The synthetic division table is:
$$ \begin{array}{c|rrrr}-2&1&-1&-10&-8\\& & -2& 6& \color{black}{8} \\ \hline &\color{blue}{1}&\color{blue}{-3}&\color{blue}{-4}&\color{orangered}{0} \end{array} $$Because the remainder equals zero, we conclude that the $ x+2 $ is a factor of the $ x^{3}-x^{2}-10x-8 $.
First we need to create a synthetic division table.
Step 1 : Write down the coefficients of the dividend into division table. Put the zero from $ x + 2 = 0 $ ( $ x = \color{blue}{ -2 } $ ) at the left.
$$ \begin{array}{c|rrrr}\color{blue}{-2}&1&-1&-10&-8\\& & & & \\ \hline &&&& \end{array} $$Step 1 : Bring down the leading coefficient to the bottom row.
$$ \begin{array}{c|rrrr}-2&\color{orangered}{ 1 }&-1&-10&-8\\& & & & \\ \hline &\color{orangered}{1}&&& \end{array} $$Step 2 : Multiply by the number on the left, and carry the result into the next column: $ \color{blue}{ -2 } \cdot \color{blue}{ 1 } = \color{blue}{ -2 } $.

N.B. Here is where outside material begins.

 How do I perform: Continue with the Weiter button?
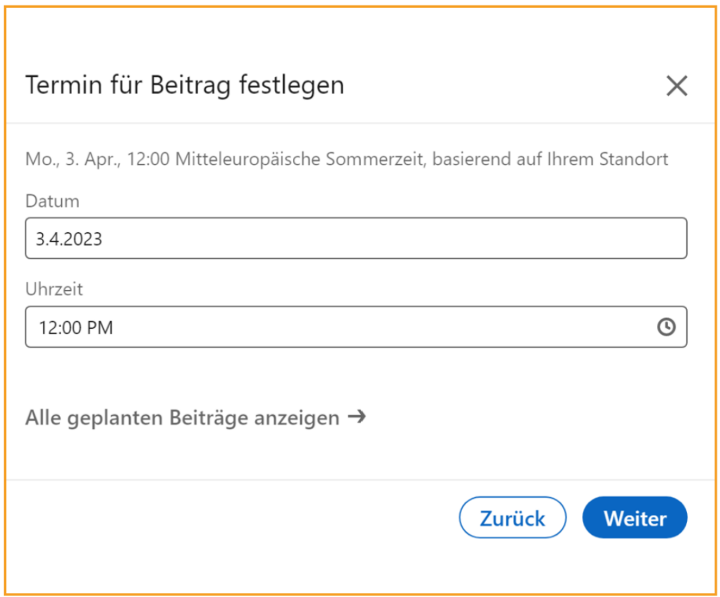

$$ \begin{array}{c|rrrr}\color{blue}{-2}&1&-1&-10&-8\\& & \color{blue}{-2} & & \\ \hline &\color{blue}{1}&&& \end{array} $$Step 3 : Add down last column: $ \color{orangered}{ -1 } + \color{orangered}{ \left( -2 \right) } = \color{orangered}{ -3 } $
$$ \begin{array}{c|rrrr}-2&1&\color{orangered}{ -1 }&-10&-8\\& & \color{orangered}{-2} & & \\ \hline &1&\color{orangered}{-3}&& \end{array} $$Step 4 : Multiply by the number on the left, and carry the result into the next column: $ \color{blue}{ -2 } \cdot \color{blue}{ \left( -3 \right) } = \color{blue}{ 6 } $.
$$ \begin{array}{c|rrrr}\color{blue}{-2}&1&-1&-10&-8\\& & -2& \color{blue}{6} & \\ \hline &1&\color{blue}{-3}&& \end{array} $$Step 5 : Add down last column: $ \color{orangered}{ -10 } + \color{orangered}{ 6 } = \color{orangered}{ -4 } $
$$ \begin{array}{c|rrrr}-2&1&-1&\color{orangered}{ -10 }&-8\\& & -2& \color{orangered}{6} & \\ \hline &1&-3&\color{orangered}{-4}& \end{array} $$Step 6 : Multiply by the number on the left, and carry the result into the next column: $ \color{blue}{ -2 } \cdot \color{blue}{ \left( -4 \right) } = \color{blue}{ 8 } $.
$$ \begin{array}{c|rrrr}\color{blue}{-2}&1&-1&-10&-8\\& & -2& 6& \color{blue}{8} \\ \hline &1&-3&\color{blue}{-4}& \end{array} $$Step 7 : Add down last column: $ \color{orangered}{ -8 } + \color{orangered}{ 8 } = \color{orangered}{ 0 } $
$$ \begin{array}{c|rrrr}-2&1&-1&-10&\color{orangered}{ -8 }\\& & -2& 6& \color{orangered}{8} \\ \hline &\color{blue}{1}&\color{blue}{-3}&\color{blue}{-4}&\color{orangered}{0} \end{array} $$Remainder is the last entry in the bottom row $ \left(\color{red}{ 0 }\right)$.